CHAPTER XXIII
发布时间:2020-04-23 作者: 奈特英语
"SEEK SHELTER IN THE SHADOW OF THE TOMB."
Of the people who came to look upon the grave, some to lay a tributary flower upon the stone, and some to pluck a leaf or two of acanthus or violet, all hitherto had been strangers to Isola, had gone away without seeing her, or had glanced indifferently, as at one more unfortunate with a sketching-block, spoiling paper in the pursuit of the unattainable. There were so many amateur artists sitting about in the outskirts of the city, that such a figure in a romantic spot challenged nobody's attention. So far people had come and gone, and had taken no notice; but one afternoon a figure in a long black cassock came suddenly between her and the golden light, and Isola looked up with a cry of surprise on recognizing Father Rodwell.
[Pg 256]
"You did not expect to see me here," he said, holding out his hand.
She had risen from her seat on the low grassy bank, and she gave him her hand, half in pleasure, half in a nervous apprehension which his keen eye was quick to perceive. His life had been spent in dealings with the souls of men and women, and he had learnt to read those living pages as easily as he read Plato or Spinosa.
"No," she said. "I had no idea you were in Rome. You told us you were going back to London."
"I meant to go back to London and hard work, but my doctor insisted upon my prolonging my holiday for a few weeks, so I came here instead. Rome always draws me, and is always new. Rome gives me fresh life and fresh power when my heart and brain have been feeling benumbed and dead. I am glad they brought you here, Mrs. Disney. You were looking languid and ill when you left San Remo. I hope Rome has revivified you."
He looked at her earnestly. Her face had been in shadow until now, but as she moved into the sunlight, he saw that the lines had sharpened in the pale, wan face, and that there was the stamp of wasting disease in the hollow cheeks, and about the sunken eyes, and in the almost bloodless lips. As he looked at her in friendliest commiseration those pathetic grey eyes—whose expression had baffled his power of interpretation hitherto—filled suddenly with tears, and in the next moment she clasped her hands before her face in an agony of grief.

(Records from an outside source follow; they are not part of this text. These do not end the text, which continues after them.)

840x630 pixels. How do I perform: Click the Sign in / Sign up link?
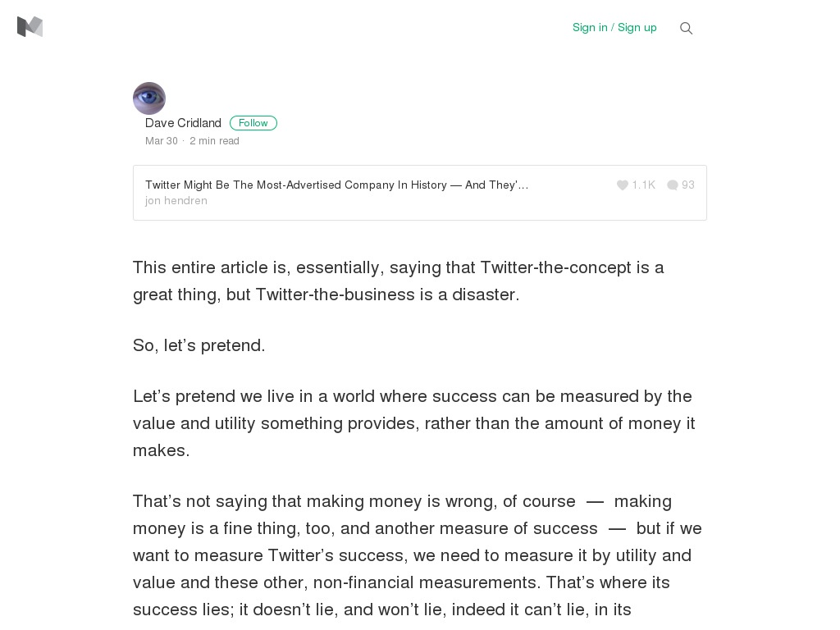tap(614, 27)
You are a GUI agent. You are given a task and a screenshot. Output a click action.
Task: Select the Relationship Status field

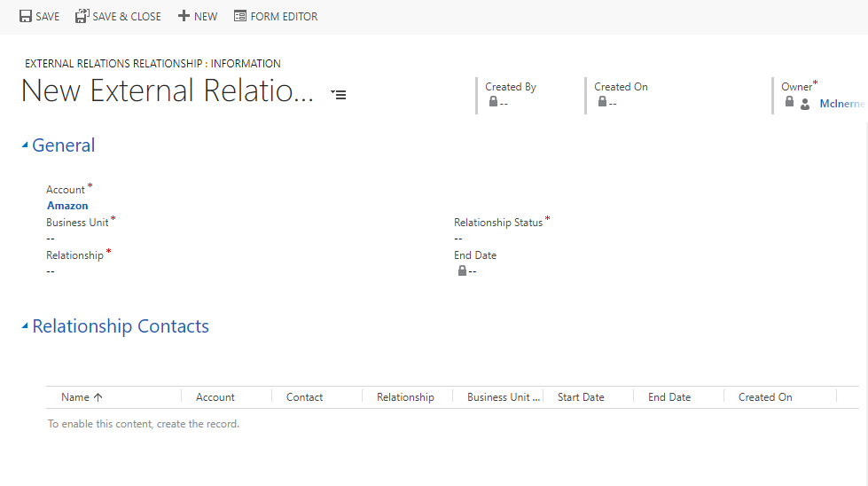click(x=458, y=238)
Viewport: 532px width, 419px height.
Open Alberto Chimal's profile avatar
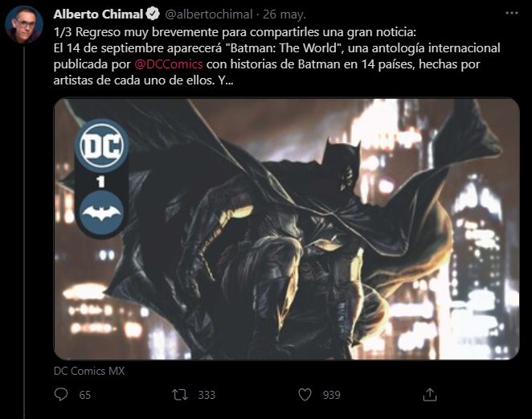pos(24,24)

The Italian Testament which she had been reading when he approached dropped at her feet, and stooping to pick it up Father Rodwell saw that it was open at the fourth chapter of St. John, the story of the woman of Samaria, the sinner with whom Christ talked at the well. A leaf from Shelley's grave lay upon the book, as if to mark where Isola had been reading, and Father Rodwell's quick glance saw that the page was blotted with tears.
"My dear Mrs. Disney," he said gently, "is there anything[Pg 257] wrong at home? Your husband, your boy are well, I hope?"

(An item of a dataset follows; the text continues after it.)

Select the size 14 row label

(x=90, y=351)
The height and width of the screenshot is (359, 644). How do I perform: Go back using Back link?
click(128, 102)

"Yes, thank God, they are both well. God has been very good to me. He might have taken those I love. He has been merciful."
"He is merciful to all His creatures; though there are times when His dealings with us seem very hard. Oh, Mrs. Disney, you can't think how difficult a priest's office is sometimes when he has to reconcile the afflicted with the Providence that has seen fit to lay some heavy burden on them. They cannot understand; they cannot say it is well. They cannot kiss the rod. But as you say, God has been good to you. Your lines have been set in pleasant places. You are hedged round and sheltered by love. I never saw greater affection in husband for wife than I have seen in your husband. I never saw sister more devoted to sister than your sister-in-law is to you."
She had sunk again into a sitting position on the low bank at the foot of the wall. Her face was still hidden, and her sobs came faster as he spoke to her.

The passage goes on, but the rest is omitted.